═══ Provided data ═══

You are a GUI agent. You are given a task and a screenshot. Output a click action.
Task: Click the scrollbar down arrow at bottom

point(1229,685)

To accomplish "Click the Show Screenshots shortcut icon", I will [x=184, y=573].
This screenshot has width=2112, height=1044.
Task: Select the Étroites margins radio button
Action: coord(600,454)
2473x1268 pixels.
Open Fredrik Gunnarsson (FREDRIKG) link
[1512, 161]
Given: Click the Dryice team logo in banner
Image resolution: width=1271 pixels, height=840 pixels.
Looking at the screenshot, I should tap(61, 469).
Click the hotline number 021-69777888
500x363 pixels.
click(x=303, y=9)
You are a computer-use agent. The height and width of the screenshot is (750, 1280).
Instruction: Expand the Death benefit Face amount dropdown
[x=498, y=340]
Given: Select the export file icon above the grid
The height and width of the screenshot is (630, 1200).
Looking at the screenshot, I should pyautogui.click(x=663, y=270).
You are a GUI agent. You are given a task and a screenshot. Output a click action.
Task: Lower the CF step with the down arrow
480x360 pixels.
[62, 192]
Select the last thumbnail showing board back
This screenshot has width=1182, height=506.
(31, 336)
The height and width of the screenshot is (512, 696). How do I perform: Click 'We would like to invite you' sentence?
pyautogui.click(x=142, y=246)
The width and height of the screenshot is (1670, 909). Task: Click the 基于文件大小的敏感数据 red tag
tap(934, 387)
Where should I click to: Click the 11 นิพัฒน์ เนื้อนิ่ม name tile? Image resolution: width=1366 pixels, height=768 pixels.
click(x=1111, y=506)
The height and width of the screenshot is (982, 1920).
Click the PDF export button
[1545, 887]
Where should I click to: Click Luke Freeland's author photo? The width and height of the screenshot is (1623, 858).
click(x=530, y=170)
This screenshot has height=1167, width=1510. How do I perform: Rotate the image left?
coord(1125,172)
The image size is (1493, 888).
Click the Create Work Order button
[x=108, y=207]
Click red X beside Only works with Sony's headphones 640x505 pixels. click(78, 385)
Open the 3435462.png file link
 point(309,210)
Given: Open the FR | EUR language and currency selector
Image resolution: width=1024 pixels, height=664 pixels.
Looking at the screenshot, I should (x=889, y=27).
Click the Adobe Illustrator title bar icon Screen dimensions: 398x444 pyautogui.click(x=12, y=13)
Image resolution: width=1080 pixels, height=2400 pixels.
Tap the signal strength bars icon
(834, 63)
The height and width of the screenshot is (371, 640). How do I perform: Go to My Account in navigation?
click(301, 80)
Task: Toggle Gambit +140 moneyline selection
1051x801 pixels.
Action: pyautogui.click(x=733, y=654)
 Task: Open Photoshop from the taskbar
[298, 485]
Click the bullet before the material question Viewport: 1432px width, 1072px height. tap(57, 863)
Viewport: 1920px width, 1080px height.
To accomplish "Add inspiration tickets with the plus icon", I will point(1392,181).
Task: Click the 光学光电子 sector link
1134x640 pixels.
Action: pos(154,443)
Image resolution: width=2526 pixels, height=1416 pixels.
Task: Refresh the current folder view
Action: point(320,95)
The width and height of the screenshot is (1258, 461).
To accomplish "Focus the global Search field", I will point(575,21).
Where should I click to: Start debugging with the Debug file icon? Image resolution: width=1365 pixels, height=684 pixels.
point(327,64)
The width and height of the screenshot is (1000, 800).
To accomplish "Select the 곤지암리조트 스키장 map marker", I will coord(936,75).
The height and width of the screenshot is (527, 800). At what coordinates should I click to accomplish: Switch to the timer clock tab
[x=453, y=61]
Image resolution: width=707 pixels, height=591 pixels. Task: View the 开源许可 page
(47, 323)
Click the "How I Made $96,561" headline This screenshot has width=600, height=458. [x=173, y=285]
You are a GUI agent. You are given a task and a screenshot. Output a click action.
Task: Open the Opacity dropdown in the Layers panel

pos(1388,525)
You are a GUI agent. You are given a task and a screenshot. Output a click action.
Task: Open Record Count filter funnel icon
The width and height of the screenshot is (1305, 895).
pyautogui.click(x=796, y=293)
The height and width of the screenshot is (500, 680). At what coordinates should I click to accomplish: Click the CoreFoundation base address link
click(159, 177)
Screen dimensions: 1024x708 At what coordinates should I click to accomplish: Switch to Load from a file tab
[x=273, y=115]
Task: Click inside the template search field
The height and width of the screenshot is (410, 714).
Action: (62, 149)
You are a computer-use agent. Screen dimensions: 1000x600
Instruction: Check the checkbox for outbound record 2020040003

═══

→ **What to do**: Set down precisely the lines above between the line holding "Given: Open the" and the line holding "height=458. [x=173, y=285]", inclusive, and nothing beyond them.

→ **Response for this exercise**:
Given: Open the FR | EUR language and currency selector
Image resolution: width=1024 pixels, height=664 pixels.
Looking at the screenshot, I should (x=889, y=27).
Click the Adobe Illustrator title bar icon Screen dimensions: 398x444 pyautogui.click(x=12, y=13)
Image resolution: width=1080 pixels, height=2400 pixels.
Tap the signal strength bars icon
(834, 63)
The height and width of the screenshot is (371, 640). How do I perform: Go to My Account in navigation?
click(301, 80)
Task: Toggle Gambit +140 moneyline selection
1051x801 pixels.
Action: pyautogui.click(x=733, y=654)
 Task: Open Photoshop from the taskbar
[298, 485]
Click the bullet before the material question Viewport: 1432px width, 1072px height. tap(57, 863)
Viewport: 1920px width, 1080px height.
To accomplish "Add inspiration tickets with the plus icon", I will point(1392,181).
Task: Click the 光学光电子 sector link
1134x640 pixels.
Action: pos(154,443)
Image resolution: width=2526 pixels, height=1416 pixels.
Task: Refresh the current folder view
Action: point(320,95)
The width and height of the screenshot is (1258, 461).
To accomplish "Focus the global Search field", I will point(575,21).
Where should I click to: Start debugging with the Debug file icon? Image resolution: width=1365 pixels, height=684 pixels.
point(327,64)
The width and height of the screenshot is (1000, 800).
To accomplish "Select the 곤지암리조트 스키장 map marker", I will coord(936,75).
The height and width of the screenshot is (527, 800). At what coordinates should I click to accomplish: Switch to the timer clock tab
[x=453, y=61]
Image resolution: width=707 pixels, height=591 pixels. Task: View the 开源许可 page
(47, 323)
Click the "How I Made $96,561" headline This screenshot has width=600, height=458. [x=173, y=285]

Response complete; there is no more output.